STUDY TEXT:

>>>

Ethanol, widely touted as a greenhouse-gas-cutting fuel, would have serious health effects if heavily used in cars, producing more ground-level ozone than gasoline, particularly in the Los Angeles Basin, according to a Stanford University study out today.
"Ethanol is being promoted as a clean and renewable fuel that will reduce global warming and air pollution," said Mark Z. Jacobson, an associate professor of civil and environmental engineering and author of the study in the online edition of Environmental Science and Technology. "But our results show that a high blend of ethanol poses an equal or greater risk to public health than gasoline, which already causes significant health damage."
Ozone is a key ingredient in smog, and when inhaled even at low levels it can harm lungs, aggravate asthma and impair immune systems.
The health effects from ethanol use are the same whether it is made from corn or other plant products, Jacobson found.
The study determined that a 9% increase in ozone-related deaths would occur in Greater Los Angeles, and a 4% increase nationally, by 2020 if a form of ethanol called E85, were used instead of gasoline. In the Southeast, by contrast, mortality rates would decrease slightly.
The type of fuel used in the study — 85% ethanol, 15% gasoline — emits less greenhouse gases than other types, some researchers say.
"Today, there is a lot of investment in ethanol," Jacobson said. "The question is, if we're not getting any health benefits, then why continue to promote ethanol?"
He used a computer model to simulate air quality in 2020 — when ethanol-fueled vehicles are expected to be widely available in the United States — with a focus on Los Angeles. His study is the first to combine emissions data with multiple other variables, including climate, population density and current amounts of air pollution, he said.

<<<

TASK INSTRUCTIONS:
[1] Copy out the passage of the ethanol and ozone article that opens with the words containing "Ozone is a key" and closes with "some researchers say.".
[2] Write the next part of the article on ethanol's health effects, beginning after its last sentence.

SOURCE INFORMATION:
>>>

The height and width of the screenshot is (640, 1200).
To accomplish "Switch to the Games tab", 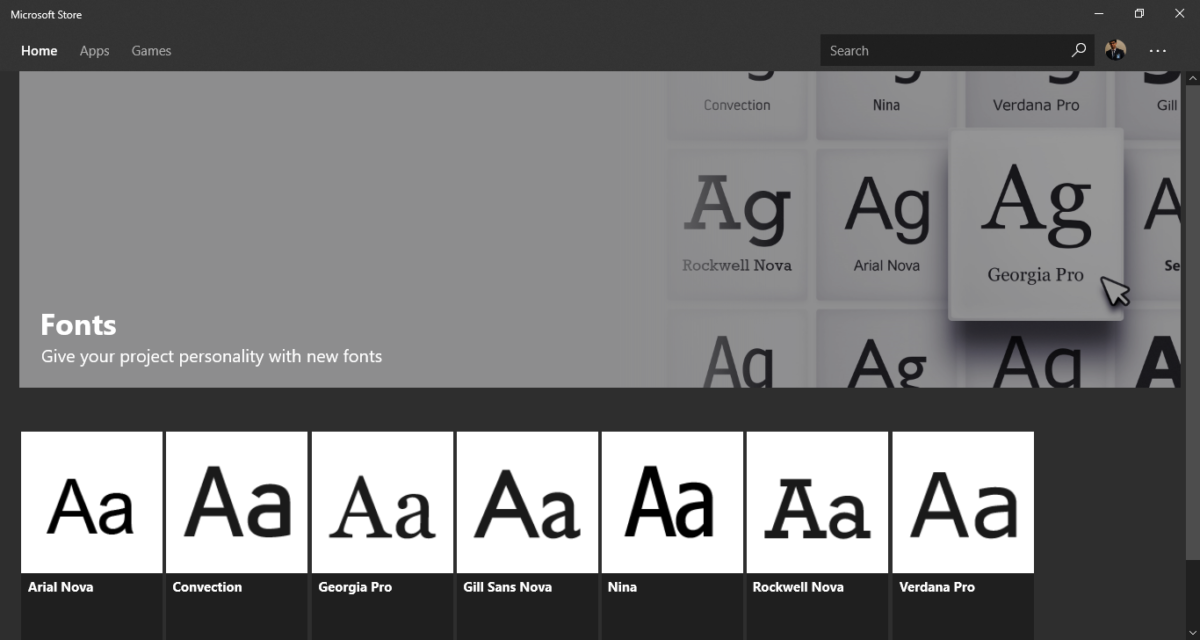I will (151, 50).
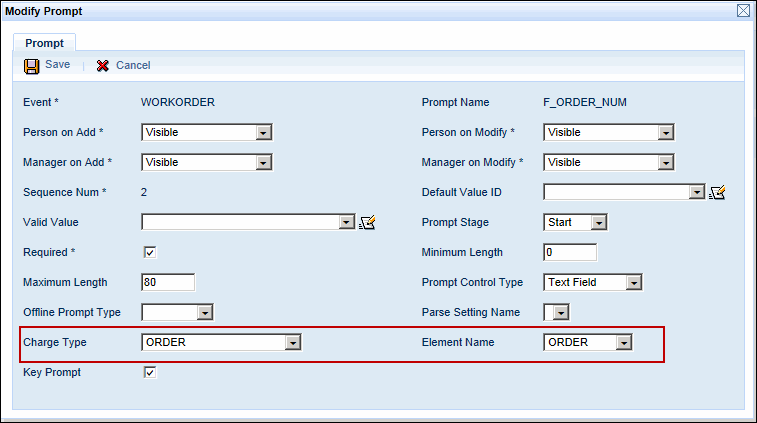
Task: Click the red X Cancel icon
Action: click(103, 65)
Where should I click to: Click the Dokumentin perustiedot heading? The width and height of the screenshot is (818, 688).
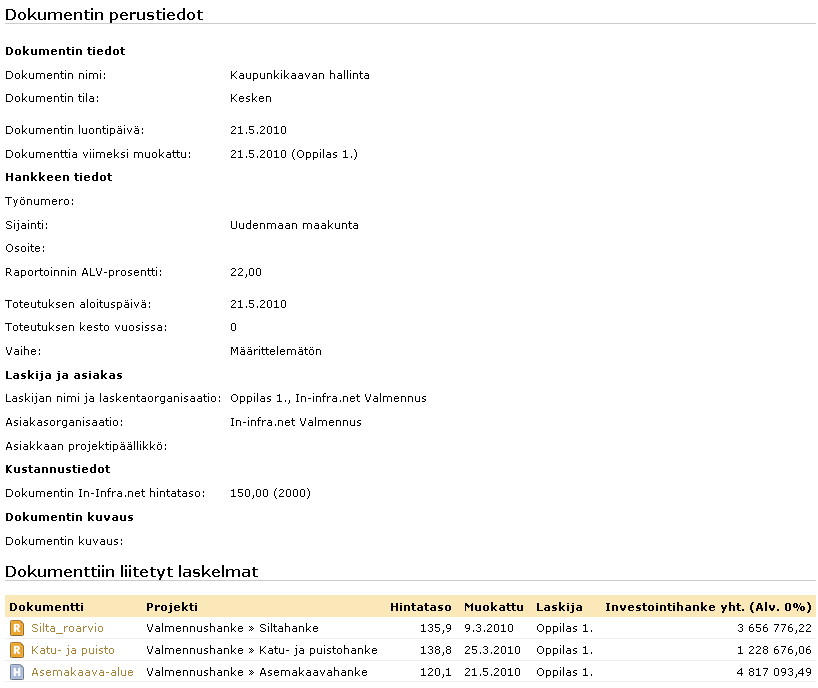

<<<

WRITTEN RESPONSES:
[1]
Ozone is a key ingredient in smog, and when inhaled even at low levels it can harm lungs, aggravate asthma and impair immune systems.
The health effects from ethanol use are the same whether it is made from corn or other plant products, Jacobson found.
The study determined that a 9% increase in ozone-related deaths would occur in Greater Los Angeles, and a 4% increase nationally, by 2020 if a form of ethanol called E85, were used instead of gasoline. In the Southeast, by contrast, mortality rates would decrease slightly.
The type of fuel used in the study — 85% ethanol, 15% gasoline — emits less greenhouse gases than other types, some researchers say.

[2]
"The chemicals that come out of a tailpipe are affected by a variety of factors, including chemical reactions, temperatures, sunlight, clouds, wind and precipitation," he said.
"Overall, health effects depend on exposure to these airborne chemicals, which varies from region to region…. Since Los Angeles has historically been the most polluted airshed in the U.S., the test bed for nearly all U.S. air pollution regulation and home to about 6% of the U.S. population, it is also ideal for a more detailed study," Jacobson wrote.
President Bush has made increased use of ethanol and other alternative fuels a centerpiece of his strategy to increase reliance on domestic fuels while reducing greenhouse gas emissions.
In his State of the Union address in January, Bush called for annual national production of 35 billion gallons of ethanol by 2017, up from 5 billion gallons in 2006 and nearly five times the target set by Congress. The president's deputy press secretary requested a copy of Jacobson's study Tuesday but had no immediate comment.
Kristen Hellmer, a spokeswoman for the White House Council on Environmental Quality, said she had not had a chance to review the study, but reiterated the administration's support for ethanol.
"I think there are pollutants that contribute to ozone which may slightly increase as a result of more ethanol use, which can be managed by tools which we have available under the Clean Air Act," Hellmer said.
Jennifer Wood of the U.S. Environmental Protection Agency echoed those remarks in an e-mail.
"While EPA has not fully reviewed the study, the agency's experience and analysis in developing renewable-fuel standards contradicts the underlying assumptions of the study," she wrote. "The increased use of renewable fuels, like E85, will significantly reduce greenhouse gas, benzene and carbon monoxide emissions while strengthening our nation's energy security and supporting American farming communities.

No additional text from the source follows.